Evaluating this vector on the specific path being used is then just a simple matter of knowing the derivative for that path, and the integral can then be performed over $$x$$ between the endpoints of the path (for both of these paths, that will be $$x:0\rightarrow 2$$). The thing to always keep in mind is that anything we evaluate must be specific to the path, and we are converting everything to the single variable $$x$$ so we can perform the integral.  This will become clear below.

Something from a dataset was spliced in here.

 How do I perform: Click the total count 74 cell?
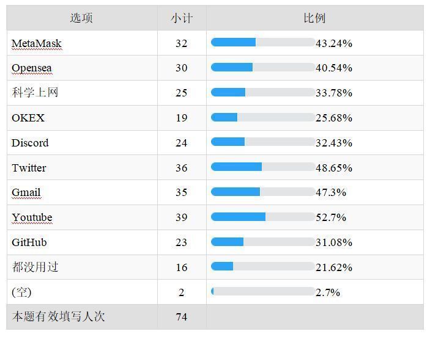pyautogui.click(x=181, y=317)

$$\overrightarrow F\left(x,y\right)=\alpha\left(x\;\hat i-y\;\hat j\right)$$

$W=\int \limits_{lin} \vec F\cdot \overrightarrow{dl} = \int \limits_{x=0}^{x=2}\alpha\left(x\;\hat i-y\;\hat j\right)\cdot \left(\hat i + \frac{dy}{dx}\hat j\right)dx=\alpha\int \limits_{x=0}^{x=2}\left(x-y\frac{dy}{dx}\right)dx\nonumber$

Linear path, so $$y=2x$$ and $$\frac{dy}{dx}=2$$:

$W=\alpha\int \limits_{x=0}^{x=2} \left[x - \left(2x\right)\left(2\right)\right]dx=\left[-\frac{3}{2}\alpha x^2\right]_0^2=-6\alpha\nonumber$

Parabolic path, so $$y=x^2$$ and $$\frac{dy}{dx}=2x$$:

$W=\alpha\int \limits_{x=0}^{x=2} \left[x - \left(x^2\right)\left(2x\right)\right]dx=\alpha\left[\frac{1}{2} x^2-\frac{1}{2}x^4\right]_0^2=-6\alpha\nonumber$

The two line integrals along different paths between the same endpoints yield the same answer, as they should for this force that we have already determined to be conservative. Now for the second force:

$$\overrightarrow F\left(x,y\right)=\alpha\left(y\;\hat i-x\;\hat j\right)$$

$W=\int \limits_{lin} \vec F\cdot \overrightarrow{dl} = \int \limits_{x=0}^{x=2}\alpha\left(y\;\hat i-x\;\hat j\right)\cdot \left(\hat i + \frac{dy}{dx}\hat j\right)dx=\alpha\int \limits_{x=0}^{x=2}\left(y-x\frac{dy}{dx}\right)dx\nonumber$

Linear path, so $$y=2x$$ and $$\frac{dy}{dx}=2$$:

$W=\alpha\int \limits_{x=0}^{x=2} \left[2x - \left(x\right)\left(2\right)\right]dx=0\nonumber$

Parabolic path, so $$y=x^2$$ and $$\frac{dy}{dx}=2x$$:

$W=\alpha\int \limits_{x=0}^{x=2} \left[x^2 - \left(x\right)\left(2x\right)\right]dx=\alpha\left[-\frac{1}{3} x^3\right]_0^2=-\frac{8}{3}\alpha\nonumber$

These two line integrals are not equal, which confirms that this force in non-conservative.

Problem 3.4

A small block slides along a frictionless, horizontal surface into a frictionless vertical half-circle track, and it remains in contact with the track, until at least the $$\theta=90^o$$ point (with $$\theta$$ defined in the diagram).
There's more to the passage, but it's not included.